Inflation Remains an Issue
If there were one word to describe why rates spiked, causing stocks and crypto to suffer, that word would be inflation. Fed Chair Powell, in his press conference, said that the lack of progress in further lowering inflation has been disappointing. The bond market seized on this lack of confidence to rein in inflation by pushing rates higher. If inflation remains high, long-term rates will also remain higher.
Summary of Economic Projections
In addition to lowering rates, the Fed issued its Summary of Economic Projections. This is something it revises every three months. Here is what the Fed now sees happening in the economy.
In 2025, it sees economic growth slightly stronger, unemployment lower, and inflation higher than previously expected. For these reasons, the Fed now anticipates just two rate cuts next year instead of the four previously forecasted back in September.
The forecast may be optimistic regarding unemployment. The Fed predicts unemployment peaking at 4.3%, which is slightly above the current rate of 4.2%. If the Fed is incorrect with its forecast and unemployment rises, it will likely cut rates more than expected because it states, "further weakening in the labor market would be unwelcome."
Press Conference
After each Fed meeting, the Fed Chair holds a press conference where he takes questions and provides answers. At the press conference on Wednesday, it was clear that Mr.

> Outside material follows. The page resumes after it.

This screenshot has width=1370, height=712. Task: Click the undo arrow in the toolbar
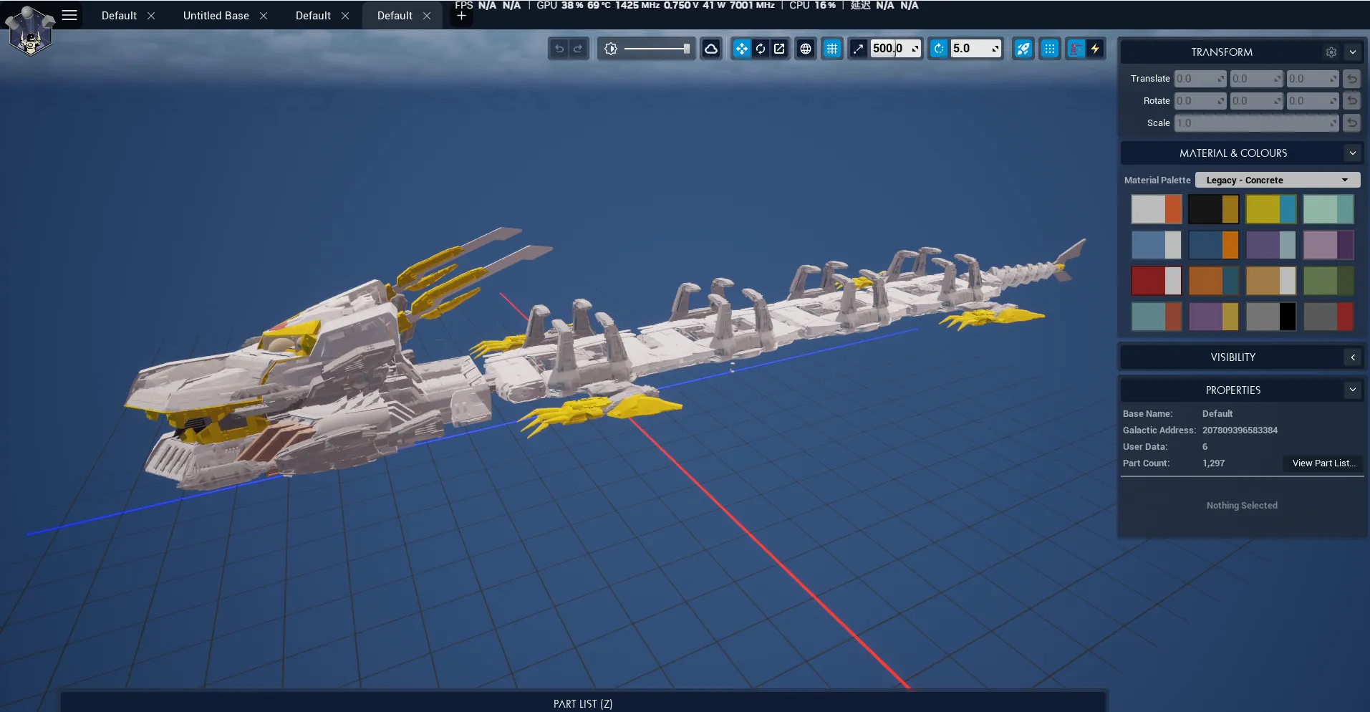tap(559, 49)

Powell sees inflation returning to their 2% target more slowly than they would like and what was previously forecasted.
Again, this uncertain outlook on inflation was unnerving to the financial markets.
Not Unanimous
Not everyone wished to cut rates. Cleveland Fed President Beth Hammack voted against the 0.25% rate cut and preferred not to cut. This shows that Fed members are likely to be very careful with cutting rates going forward and will respond to the data.
Bottom Line: Rates have continued to creep higher ever since the Fed started cutting rates, as fears of inflation reaccelerating emerge. Going forward, the incoming economic data will be very important to follow, and any weakness in inflation or unemployment will help rates—the opposite is also true.
Looking Ahead
Next week, the economic calendar is a bit thin, with only a few moderate-impact releases. However, we will have several Fed officials speaking and sharing their thoughts on the economy and interest rates.
Mortgage Market Guide Candlestick Chart Mortgage bond prices determine home loan rates. The chart below provides a one-year view of the Fannie Mae 30-year 6% coupon, where currently closed loans are being packaged.
As prices move higher, rates decline, and vice versa. If you look at the right side of the chart, you can see how prices have declined to the lowest levels since July 4th.
Chart: Fannie Mae 30-Year 6.0% Coupon (Wednesday, December 20, 2024)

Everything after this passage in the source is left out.